» Task instructions:
How many lines in the records below hold the string "label"? Answer with the number alone.

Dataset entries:
-*-*-

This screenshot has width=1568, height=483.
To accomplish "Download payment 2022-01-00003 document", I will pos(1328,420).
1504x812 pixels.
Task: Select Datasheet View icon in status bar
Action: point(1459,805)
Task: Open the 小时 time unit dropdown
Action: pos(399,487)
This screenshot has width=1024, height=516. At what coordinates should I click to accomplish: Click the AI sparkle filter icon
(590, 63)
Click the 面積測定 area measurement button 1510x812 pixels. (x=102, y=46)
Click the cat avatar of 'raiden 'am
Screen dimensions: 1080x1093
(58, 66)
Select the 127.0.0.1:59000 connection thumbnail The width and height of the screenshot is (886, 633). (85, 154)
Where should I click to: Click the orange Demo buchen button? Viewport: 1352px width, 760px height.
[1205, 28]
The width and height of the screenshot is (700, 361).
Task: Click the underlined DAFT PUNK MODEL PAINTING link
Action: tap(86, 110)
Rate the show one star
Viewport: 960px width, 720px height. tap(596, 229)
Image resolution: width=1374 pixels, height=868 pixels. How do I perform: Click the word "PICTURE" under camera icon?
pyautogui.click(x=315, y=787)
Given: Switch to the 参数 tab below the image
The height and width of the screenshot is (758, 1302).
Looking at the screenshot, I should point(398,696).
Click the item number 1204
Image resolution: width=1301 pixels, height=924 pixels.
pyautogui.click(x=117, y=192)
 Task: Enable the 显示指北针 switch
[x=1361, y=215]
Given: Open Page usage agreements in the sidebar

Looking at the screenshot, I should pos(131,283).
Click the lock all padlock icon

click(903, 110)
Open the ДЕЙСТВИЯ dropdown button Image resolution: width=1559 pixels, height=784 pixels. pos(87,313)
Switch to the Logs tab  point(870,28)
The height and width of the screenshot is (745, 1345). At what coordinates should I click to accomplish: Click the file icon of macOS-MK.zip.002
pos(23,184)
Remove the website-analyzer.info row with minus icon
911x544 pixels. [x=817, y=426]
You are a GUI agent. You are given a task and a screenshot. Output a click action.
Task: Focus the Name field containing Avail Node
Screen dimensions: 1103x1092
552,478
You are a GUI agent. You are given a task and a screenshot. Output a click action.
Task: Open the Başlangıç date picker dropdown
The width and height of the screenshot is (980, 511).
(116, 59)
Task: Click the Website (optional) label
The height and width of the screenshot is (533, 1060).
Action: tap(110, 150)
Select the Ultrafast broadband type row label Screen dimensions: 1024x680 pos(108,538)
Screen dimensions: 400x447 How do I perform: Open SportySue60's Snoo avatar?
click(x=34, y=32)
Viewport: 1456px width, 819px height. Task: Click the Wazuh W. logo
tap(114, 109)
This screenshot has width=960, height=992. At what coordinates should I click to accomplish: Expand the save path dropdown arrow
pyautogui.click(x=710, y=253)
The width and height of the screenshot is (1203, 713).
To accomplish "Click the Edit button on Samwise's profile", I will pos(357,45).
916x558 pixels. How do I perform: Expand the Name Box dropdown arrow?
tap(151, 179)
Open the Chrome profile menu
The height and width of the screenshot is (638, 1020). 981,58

-*-*-

» Answer:
2